▶ _Task to carry out_
In how many lines of the entries below does the string "Instruction" appear, with capitalization matching exactly? Reply with the number only.

▶ _Data lines_
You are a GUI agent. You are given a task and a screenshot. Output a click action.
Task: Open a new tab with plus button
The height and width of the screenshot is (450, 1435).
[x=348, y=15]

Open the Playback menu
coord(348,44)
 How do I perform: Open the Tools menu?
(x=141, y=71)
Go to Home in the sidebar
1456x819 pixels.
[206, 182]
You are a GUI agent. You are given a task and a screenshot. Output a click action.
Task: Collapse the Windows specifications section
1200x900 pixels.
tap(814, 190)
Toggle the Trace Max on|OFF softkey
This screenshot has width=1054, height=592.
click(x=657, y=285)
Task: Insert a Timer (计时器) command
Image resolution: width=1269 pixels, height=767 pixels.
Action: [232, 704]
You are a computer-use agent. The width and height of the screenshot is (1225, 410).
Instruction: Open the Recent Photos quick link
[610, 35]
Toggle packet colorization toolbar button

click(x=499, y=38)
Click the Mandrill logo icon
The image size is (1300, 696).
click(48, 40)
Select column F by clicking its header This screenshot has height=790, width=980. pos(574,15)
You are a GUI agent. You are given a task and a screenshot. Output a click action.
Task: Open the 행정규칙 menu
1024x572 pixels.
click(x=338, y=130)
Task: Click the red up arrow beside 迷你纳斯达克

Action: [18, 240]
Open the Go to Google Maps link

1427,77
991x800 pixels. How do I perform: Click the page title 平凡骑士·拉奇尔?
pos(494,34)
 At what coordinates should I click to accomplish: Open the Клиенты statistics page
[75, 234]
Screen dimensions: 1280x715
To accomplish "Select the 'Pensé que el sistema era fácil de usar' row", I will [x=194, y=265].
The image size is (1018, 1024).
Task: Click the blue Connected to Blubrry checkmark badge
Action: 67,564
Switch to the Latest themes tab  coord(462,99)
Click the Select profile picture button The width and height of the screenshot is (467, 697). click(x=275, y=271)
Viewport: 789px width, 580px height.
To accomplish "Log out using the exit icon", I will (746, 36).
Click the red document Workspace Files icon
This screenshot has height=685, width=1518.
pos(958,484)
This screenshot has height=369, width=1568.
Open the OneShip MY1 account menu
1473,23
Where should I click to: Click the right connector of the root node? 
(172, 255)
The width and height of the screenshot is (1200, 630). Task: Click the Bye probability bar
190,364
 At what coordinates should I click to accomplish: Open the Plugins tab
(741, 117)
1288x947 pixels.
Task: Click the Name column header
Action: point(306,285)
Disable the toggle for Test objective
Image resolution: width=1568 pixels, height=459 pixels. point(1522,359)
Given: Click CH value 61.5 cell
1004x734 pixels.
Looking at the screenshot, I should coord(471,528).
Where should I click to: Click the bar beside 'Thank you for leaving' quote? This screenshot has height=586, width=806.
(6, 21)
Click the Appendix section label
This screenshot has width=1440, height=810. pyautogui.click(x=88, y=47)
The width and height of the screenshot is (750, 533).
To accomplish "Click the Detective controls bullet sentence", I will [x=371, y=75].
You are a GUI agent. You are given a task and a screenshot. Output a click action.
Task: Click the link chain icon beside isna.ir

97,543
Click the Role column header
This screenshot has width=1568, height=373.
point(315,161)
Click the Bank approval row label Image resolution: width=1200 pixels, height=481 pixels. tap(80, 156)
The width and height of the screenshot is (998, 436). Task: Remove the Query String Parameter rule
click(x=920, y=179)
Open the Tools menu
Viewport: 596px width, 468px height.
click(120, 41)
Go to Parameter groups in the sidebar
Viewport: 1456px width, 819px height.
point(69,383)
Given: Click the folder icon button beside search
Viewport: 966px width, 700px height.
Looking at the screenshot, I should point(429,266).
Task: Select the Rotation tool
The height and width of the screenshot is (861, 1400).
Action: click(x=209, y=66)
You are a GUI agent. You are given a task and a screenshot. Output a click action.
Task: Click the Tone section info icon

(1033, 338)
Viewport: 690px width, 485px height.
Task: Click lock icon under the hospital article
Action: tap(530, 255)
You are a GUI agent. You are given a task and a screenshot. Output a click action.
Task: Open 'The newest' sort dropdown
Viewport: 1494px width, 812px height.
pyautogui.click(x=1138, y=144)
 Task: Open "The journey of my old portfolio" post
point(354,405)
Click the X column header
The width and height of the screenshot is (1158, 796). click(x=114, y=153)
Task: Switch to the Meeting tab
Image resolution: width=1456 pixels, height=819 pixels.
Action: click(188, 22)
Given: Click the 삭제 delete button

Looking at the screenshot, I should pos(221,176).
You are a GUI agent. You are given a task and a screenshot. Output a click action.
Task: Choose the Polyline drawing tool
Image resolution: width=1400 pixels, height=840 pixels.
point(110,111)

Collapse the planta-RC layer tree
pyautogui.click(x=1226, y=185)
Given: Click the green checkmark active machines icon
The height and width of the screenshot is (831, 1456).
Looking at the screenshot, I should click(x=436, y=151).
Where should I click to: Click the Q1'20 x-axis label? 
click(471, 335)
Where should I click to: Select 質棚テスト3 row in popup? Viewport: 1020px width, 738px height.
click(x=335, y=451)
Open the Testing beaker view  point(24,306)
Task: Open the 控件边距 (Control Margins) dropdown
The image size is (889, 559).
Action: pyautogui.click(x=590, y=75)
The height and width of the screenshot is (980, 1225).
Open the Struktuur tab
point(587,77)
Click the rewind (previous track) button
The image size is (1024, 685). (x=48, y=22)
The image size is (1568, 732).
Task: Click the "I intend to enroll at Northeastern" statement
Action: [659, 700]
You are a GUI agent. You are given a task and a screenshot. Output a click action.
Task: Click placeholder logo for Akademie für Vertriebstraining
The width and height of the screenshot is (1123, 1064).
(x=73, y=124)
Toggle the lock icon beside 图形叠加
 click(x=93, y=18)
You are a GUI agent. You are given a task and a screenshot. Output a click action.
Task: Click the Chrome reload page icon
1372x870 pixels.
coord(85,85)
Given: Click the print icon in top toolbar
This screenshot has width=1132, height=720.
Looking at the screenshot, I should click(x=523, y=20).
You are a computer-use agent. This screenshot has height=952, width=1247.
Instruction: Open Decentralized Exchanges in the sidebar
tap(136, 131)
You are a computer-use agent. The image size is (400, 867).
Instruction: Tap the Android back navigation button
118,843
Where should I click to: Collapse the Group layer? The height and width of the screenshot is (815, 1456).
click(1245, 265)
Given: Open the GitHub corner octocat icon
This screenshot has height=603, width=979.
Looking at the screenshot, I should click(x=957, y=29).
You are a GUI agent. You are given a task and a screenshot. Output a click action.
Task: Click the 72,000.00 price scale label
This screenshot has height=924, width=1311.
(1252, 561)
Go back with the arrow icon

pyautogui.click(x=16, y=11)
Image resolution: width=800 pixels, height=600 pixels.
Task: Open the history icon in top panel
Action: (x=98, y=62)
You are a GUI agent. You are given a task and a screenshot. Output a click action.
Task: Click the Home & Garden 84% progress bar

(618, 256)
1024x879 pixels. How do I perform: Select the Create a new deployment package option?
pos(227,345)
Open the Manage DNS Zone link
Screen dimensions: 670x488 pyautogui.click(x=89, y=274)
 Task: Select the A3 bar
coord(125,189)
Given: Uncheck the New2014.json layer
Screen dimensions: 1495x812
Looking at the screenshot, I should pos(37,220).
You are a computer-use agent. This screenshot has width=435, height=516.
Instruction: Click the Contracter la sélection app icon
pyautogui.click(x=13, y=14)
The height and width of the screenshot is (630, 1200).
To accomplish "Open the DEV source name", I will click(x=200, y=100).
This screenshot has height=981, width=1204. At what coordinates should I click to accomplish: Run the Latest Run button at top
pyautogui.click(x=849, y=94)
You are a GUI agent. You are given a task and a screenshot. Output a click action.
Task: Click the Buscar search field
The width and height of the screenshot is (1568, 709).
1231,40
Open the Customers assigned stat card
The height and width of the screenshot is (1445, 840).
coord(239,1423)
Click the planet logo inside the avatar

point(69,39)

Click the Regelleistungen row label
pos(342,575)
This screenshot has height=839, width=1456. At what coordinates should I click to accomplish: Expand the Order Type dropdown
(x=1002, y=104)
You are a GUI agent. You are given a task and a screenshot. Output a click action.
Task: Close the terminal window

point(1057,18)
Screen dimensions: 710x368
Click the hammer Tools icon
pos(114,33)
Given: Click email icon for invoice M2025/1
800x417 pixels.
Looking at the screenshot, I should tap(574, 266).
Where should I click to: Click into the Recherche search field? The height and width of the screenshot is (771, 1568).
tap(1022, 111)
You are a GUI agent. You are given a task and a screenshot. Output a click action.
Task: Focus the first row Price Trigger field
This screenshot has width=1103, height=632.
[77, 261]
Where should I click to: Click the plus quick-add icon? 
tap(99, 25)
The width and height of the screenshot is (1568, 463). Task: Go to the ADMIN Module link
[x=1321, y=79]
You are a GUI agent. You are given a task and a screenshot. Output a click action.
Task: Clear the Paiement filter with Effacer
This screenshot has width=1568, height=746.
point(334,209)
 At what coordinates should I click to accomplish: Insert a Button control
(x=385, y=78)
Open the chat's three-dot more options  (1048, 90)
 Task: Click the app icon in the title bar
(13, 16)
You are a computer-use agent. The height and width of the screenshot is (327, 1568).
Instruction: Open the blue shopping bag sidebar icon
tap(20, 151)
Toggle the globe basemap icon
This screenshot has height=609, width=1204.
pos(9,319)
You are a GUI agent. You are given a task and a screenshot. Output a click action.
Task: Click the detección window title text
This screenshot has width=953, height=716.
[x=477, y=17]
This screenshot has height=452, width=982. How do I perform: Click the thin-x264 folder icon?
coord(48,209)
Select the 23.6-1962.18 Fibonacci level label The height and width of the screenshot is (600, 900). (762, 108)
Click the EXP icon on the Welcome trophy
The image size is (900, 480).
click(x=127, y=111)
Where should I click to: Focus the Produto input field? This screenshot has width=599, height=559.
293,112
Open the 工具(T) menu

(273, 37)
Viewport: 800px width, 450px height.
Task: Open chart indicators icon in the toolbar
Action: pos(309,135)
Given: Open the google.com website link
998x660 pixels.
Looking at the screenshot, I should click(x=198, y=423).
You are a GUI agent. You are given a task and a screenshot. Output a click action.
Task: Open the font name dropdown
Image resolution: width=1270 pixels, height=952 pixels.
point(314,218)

▶ _Complete output_
5